I bought the LP of Ansermet’s Les Noces, with the Symphony of Psalms, in a sale but never came to terms with it: it’s a little deadpan by comparison with other versions such as that sung in Russian on Hyperion Helios, though I’m on record as not finding the work, even in that recording, exactly my ideal Stravinsky – DL News 2014/1.
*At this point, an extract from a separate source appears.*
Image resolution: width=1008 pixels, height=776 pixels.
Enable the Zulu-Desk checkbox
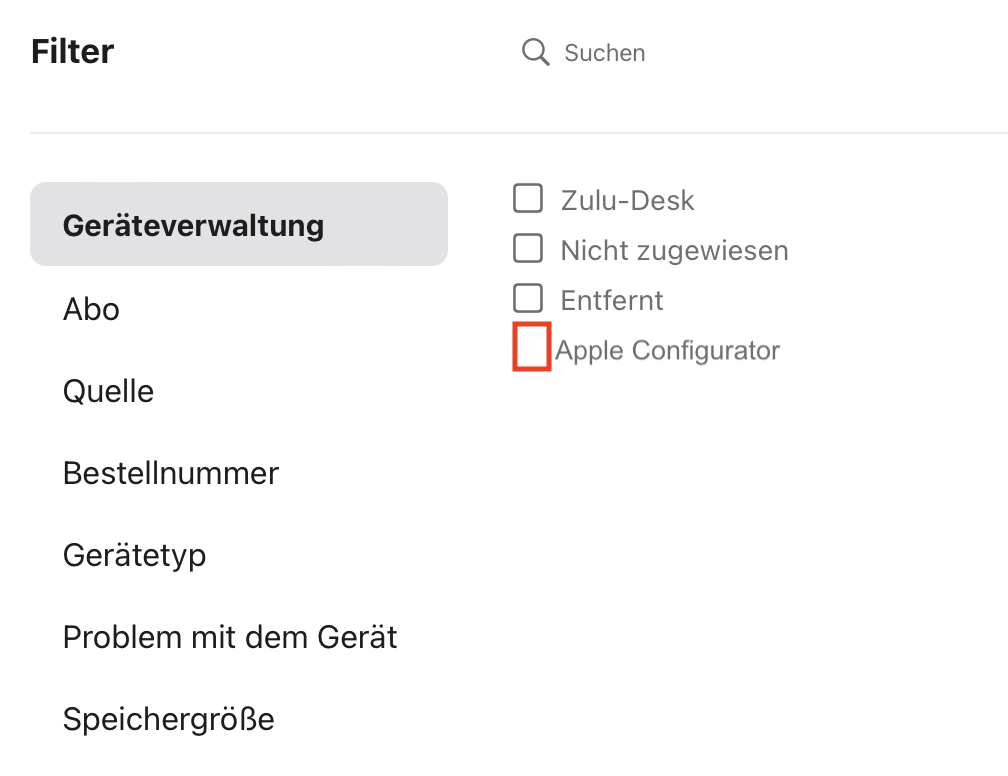[x=528, y=199]
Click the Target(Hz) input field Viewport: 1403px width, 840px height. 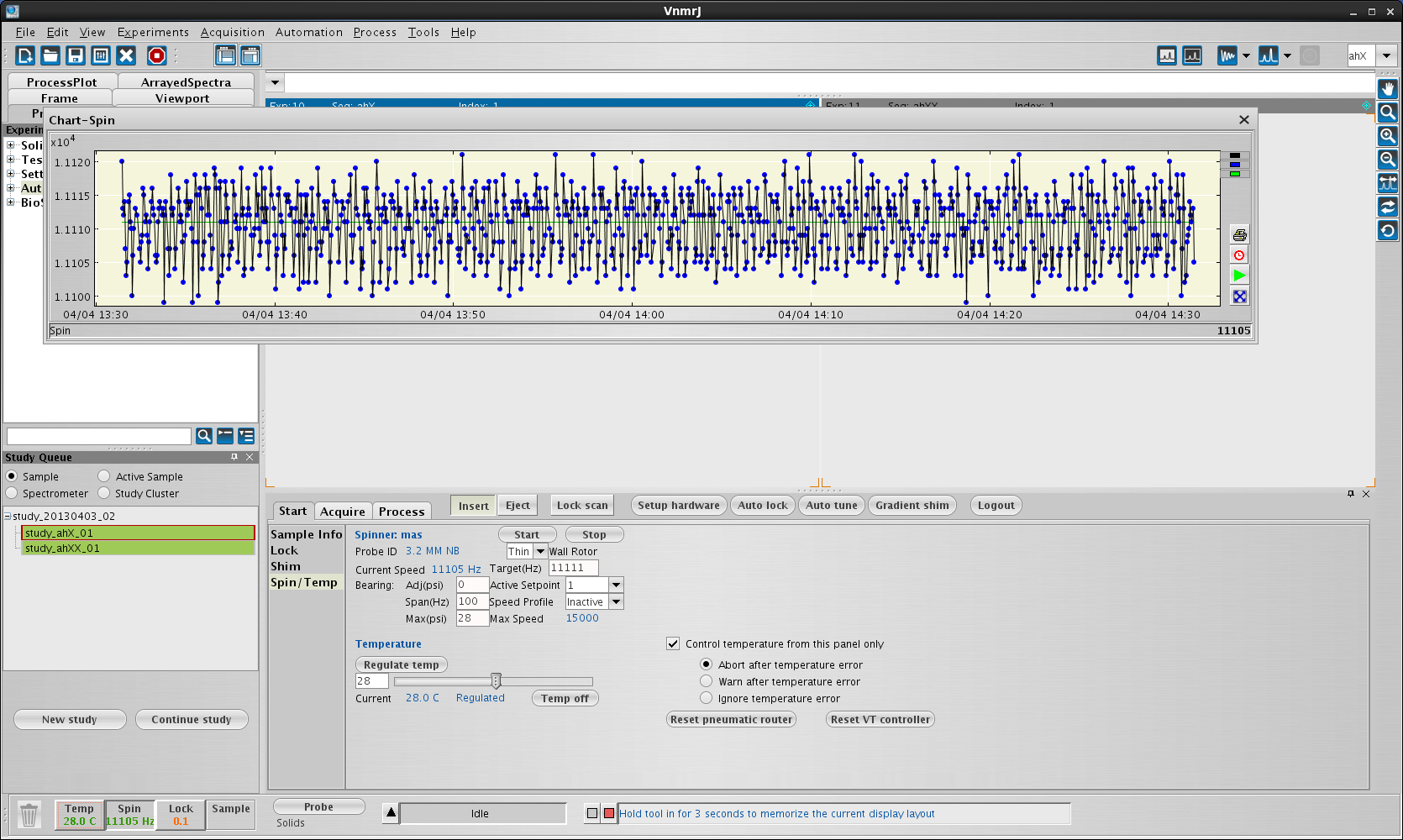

With its bitter-sweet ending, I don’t suppose it’s possible to love La Valse or that Ravel intended us to love it. It's both the apotheosis of the waltz and a lament for the destruction in World War I of the Vienna which produced it.  Diaghilev deemed it unsuitable for a ballet, though later choreographers proved him wrong. Ansermet’s mono recording was the coupling on his Mussorgsky Pictures from an Exhibition which I owned on Ace of Clubs (ACL48); I remember usually stopping the LP after the main work. (That recording of Pictures has just been reissued on 4825003, Ansermet in Russia).

On the odd occasions when I want to hear La Valse, however, Ansermet is the man: Ravel himself is on record as having praised the flexibility of rhythm in Geneva as beyond anything achieved in Paris which is why, perhaps, the stereo remake on the new release is more enticing than the mono, recorded, unusually, with the Paris Conservatoire Orchestra.

Incidentally, as a reminder how lucky we are today, that Ace of Clubs reissue cost 21/5, the equivalent of £30 now, with full-price LPs costing more than half as much again and containing half the music on either CD of this Eloquence set.

We’re used to CD booklets telling us more about the latest whizz kid than about the music. The practice is spreading: here there is more about Ansermet’s career, with special reference to the Ballets Russes, and very little about the music.

If all the performances had been of the quality of CD1, this would have been a candidate for Recording of the Month. If CD2 is not quite that good, the whole is still well worth a recommendation; after all, Eloquence 2-CD sets costs little more than singles. For all my reservations about the Stravinsky, this is well worth having, especially for Daphnis et Chloé.

1 Here and throughout, Decca are a little creative with the dates, giving release rather than recording years, usually one year out.